How to Store Homemade Berry Jam

Because this jam contains no pectin and isn’t processed for canning, store it in an airtight container or mason jar in the refrigerator, where it will keep for about 2–3 weeks. Discard immediately if you see any mold.

A note on canning: Using an Instant Pot for canning is not recommended for food-safety reasons. If you want shelf-stable jam, follow tested water-bath canning methods from a trusted canning source instead.

Jar of homemade Instant Pot Mixed Berry Jam made with strawberries, blueberries, and raspberries.

Ways to Use Mixed Berry Jam

This homemade berry jam is endlessly versatile. Here are some of our favorite ways to enjoy it:

Frequently Asked Questions

What kind of berries can I use? Any berries you like — strawberries, raspberries, blueberries, blackberries, or a mix. A combination gives the most complex flavor.

Can I use frozen berries? Yes! Frozen berries work perfectly and require no thawing.
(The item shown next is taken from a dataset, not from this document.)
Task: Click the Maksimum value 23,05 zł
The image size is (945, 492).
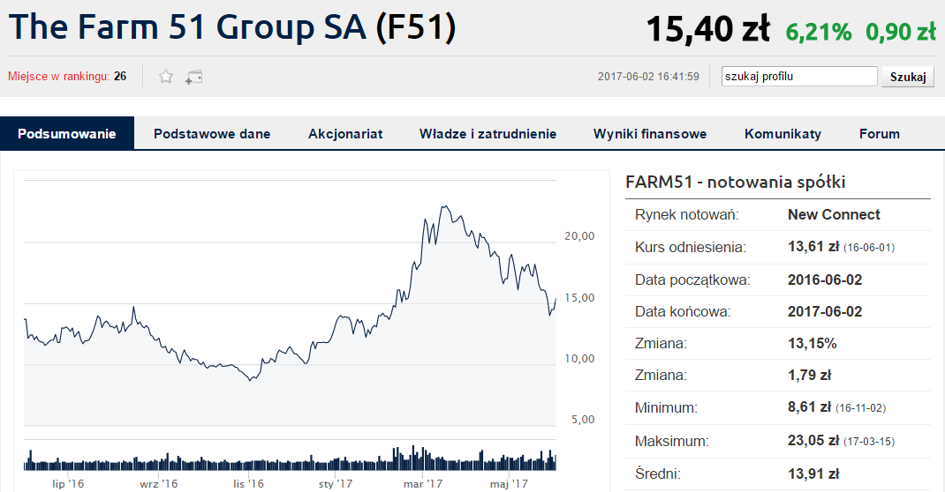Action: point(809,441)
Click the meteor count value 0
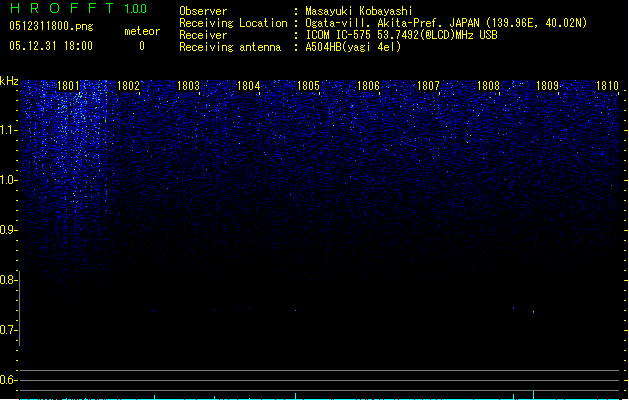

They release extra liquid, which is ideal for jam.

How much sugar should I add? It depends on the sweetness of your fruit and your taste. A common starting point is roughly equal parts fruit and sugar by weight, but you can use less for a tarter jam.

Why add lemon juice? Lemon juice balances the sweetness with brightness and adds acidity that helps the jam set.

Can I make this jam without pectin? Yes. This recipe uses a cornstarch slurry instead. The set will be a little softer than store-bought, which many people prefer.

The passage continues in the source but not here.